7月15日、千島最高峰のアライトに登頂している。登路は南東のルンゼ。山麓は見たことのない広さのお花畑。1500m以上は雪。

●三国山より石狩岳へ 山口健児

1927年7月、北海道三国を分ける、最も高い山脈を稜線づたいに行こうという計画。稜線のヤブはやはり歯が立たず、ユニ石狩沢に一度おりて、石狩岳を沢からアタックした。

●十勝岳より大雪山へ 徳永芳雄

なんと7月に十勝岳からトムラウシ経由黒岳までの縦走記録。予想に違わず、スマヌプリあたりでヤブこぎ地獄に。2週間の山行。5人+人夫1人

●漁岳とオコタンペ湖 河合克己

定山渓からまだダムのない豊平川を遡る10月。前年、この付近でタコ部屋(開拓の捨て駒にされた強制労働)脱走者と会った話もある。これは坂本直行氏の何か別の記録で読んだ覚えがある。「造材小屋で焚き火にあたっていると遠くに斧の響きが聞こえる」時代である。

オコタンペ湖から支笏湖に注ぐオコタンペ沢が函滝の連続で緊張する。その河口からは気の良い漁師の船をヒッチして丸駒温泉へ。そして千歳川河口まで2時間の船。ここからは王子製紙の軽便鉄道をヒッチして苫小牧へ。今とは全然違う原始の支笏湖周辺である。うらやましい。

●小さな岩登り 井田清

おそらく最古の赤岩文献。岩やルートの名は現代通っている名前は使われていない。おそらく西壁や東の岩峰の登攀を書いている。
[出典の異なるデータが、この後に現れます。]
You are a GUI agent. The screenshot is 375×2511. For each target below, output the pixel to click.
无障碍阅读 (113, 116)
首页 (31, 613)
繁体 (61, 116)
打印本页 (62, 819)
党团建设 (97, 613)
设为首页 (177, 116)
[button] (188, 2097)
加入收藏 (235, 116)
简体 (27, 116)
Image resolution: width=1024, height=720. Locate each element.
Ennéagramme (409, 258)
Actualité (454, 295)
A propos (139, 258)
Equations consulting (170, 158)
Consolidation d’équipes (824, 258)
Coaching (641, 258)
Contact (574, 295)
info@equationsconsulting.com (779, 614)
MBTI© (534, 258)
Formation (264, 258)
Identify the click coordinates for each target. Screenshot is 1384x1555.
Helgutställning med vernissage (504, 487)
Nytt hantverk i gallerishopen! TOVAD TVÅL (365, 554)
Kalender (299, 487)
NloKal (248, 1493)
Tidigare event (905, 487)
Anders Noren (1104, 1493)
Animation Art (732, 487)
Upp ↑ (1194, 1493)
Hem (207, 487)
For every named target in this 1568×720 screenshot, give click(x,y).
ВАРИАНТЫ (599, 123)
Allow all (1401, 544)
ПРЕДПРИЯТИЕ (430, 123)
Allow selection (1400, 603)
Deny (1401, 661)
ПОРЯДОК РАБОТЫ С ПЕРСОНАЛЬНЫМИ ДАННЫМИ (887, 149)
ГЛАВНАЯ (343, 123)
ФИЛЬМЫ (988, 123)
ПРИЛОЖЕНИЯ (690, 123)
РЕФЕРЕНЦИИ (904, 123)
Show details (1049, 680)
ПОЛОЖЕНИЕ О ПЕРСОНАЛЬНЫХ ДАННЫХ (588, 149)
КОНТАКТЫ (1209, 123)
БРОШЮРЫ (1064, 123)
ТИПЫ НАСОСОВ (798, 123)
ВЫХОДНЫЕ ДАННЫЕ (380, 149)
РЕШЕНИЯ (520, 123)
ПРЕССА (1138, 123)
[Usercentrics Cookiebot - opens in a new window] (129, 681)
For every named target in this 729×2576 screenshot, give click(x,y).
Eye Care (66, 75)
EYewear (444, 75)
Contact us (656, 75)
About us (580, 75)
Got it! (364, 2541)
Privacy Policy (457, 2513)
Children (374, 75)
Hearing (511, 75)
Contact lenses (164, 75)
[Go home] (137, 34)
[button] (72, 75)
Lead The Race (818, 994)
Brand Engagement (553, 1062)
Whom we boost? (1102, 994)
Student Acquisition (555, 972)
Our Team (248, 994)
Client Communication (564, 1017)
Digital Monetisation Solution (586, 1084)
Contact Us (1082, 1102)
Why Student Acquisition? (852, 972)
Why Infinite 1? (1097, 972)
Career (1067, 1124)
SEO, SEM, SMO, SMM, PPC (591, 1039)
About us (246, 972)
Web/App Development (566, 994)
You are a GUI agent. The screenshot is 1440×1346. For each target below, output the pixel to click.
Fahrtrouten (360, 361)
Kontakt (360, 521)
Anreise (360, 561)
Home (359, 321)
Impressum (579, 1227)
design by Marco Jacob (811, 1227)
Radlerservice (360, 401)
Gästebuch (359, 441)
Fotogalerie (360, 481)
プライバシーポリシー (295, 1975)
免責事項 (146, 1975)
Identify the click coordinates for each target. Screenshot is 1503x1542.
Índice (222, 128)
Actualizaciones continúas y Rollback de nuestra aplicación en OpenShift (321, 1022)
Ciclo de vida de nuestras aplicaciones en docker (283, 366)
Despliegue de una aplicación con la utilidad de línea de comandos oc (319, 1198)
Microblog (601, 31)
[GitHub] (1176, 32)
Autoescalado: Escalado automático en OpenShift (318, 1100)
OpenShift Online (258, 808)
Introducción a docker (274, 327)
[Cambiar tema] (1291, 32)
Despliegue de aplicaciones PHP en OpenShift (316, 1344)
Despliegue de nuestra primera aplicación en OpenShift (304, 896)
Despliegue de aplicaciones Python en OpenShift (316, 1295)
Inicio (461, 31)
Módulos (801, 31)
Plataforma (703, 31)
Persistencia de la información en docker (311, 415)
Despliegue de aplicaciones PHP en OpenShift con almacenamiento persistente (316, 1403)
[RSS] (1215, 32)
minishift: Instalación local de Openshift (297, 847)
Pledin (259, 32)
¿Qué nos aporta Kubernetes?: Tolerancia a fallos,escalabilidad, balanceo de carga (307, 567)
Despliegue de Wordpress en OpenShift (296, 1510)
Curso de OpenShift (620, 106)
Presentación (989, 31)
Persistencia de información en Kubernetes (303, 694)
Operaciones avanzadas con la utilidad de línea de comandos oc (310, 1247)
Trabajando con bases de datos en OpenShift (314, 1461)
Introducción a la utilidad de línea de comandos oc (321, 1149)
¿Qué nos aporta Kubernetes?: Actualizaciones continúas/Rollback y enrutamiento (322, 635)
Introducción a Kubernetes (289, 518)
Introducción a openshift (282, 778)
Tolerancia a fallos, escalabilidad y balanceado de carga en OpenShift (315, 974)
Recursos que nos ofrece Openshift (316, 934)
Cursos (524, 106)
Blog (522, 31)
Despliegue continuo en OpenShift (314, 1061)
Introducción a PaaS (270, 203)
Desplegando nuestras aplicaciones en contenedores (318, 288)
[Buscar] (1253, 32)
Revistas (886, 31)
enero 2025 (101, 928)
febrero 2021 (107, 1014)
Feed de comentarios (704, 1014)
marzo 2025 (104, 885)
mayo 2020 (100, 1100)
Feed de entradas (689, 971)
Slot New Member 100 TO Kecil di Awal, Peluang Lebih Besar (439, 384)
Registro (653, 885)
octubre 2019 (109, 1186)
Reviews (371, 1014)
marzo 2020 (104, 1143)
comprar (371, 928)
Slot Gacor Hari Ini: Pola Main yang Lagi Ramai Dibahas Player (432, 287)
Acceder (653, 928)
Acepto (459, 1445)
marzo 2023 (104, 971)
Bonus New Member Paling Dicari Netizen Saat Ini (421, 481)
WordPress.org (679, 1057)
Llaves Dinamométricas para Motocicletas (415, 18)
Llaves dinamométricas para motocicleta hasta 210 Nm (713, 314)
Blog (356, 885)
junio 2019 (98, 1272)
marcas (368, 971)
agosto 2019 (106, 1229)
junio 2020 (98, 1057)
心情や、観念的な記述が多いが、当時の赤岩峠までのアプローチなど、周辺の様子は詳しく書かれていておもしろい。

●若き登山家の一小言 伊藤秀五郎

くだらない遭難と、登山をするなら避けられない危険とを混同する、世間の登山に無理解な人はあまりに冷笑的ではあるまいか?という、現代と全く変わらない社会状況にたいする考察。

友人大島亮吉の「アラインゲーエン(単独行のこと)に於いてこそ、自分は山登りの根本のものを感じる」に対する考察。

●旅・歩み・いこい 井田清

山と旅を巡る詩的な叙情文。

●山岳部の誕生 伊藤秀五郎

大正2年(1913)に出来たスキー部と大正9年(1920)にできた恵迪寮旅行部を両親に出来た山岳部の生い立ちを紹介している。スキー部はもとスキー登山をする部であり、旅行部は夏期の登山をする部だったが、どちらもメンバーは同じだった。大正9年(1920)あたりから部内でジャンプなどの競技スキーが盛んになり、やがてもとからの山スキー派が独立して山岳部を作るに至った。「最初から名前が山岳部だったなら、あとからスキー部が出来たはずである」という次第。山岳部誕生以前の時代に活躍し、発行直前に遭難死した板倉勝宣氏の功績や当時の人のつながりを詳しく述べている。

注・・スキー部の創立は公式には大正元年(1912年)。「北海道大学スキー部創立100周年記念史」 記念史編集委員会 平成24年6月2日発行による。1912年は7月30日に明治が大正にかわり、スキー部創設はその前後にあたる。文武会会報第67号(大正元年12月20日発行)には大正元年9月21日の委員会で正式決定された、とあるため。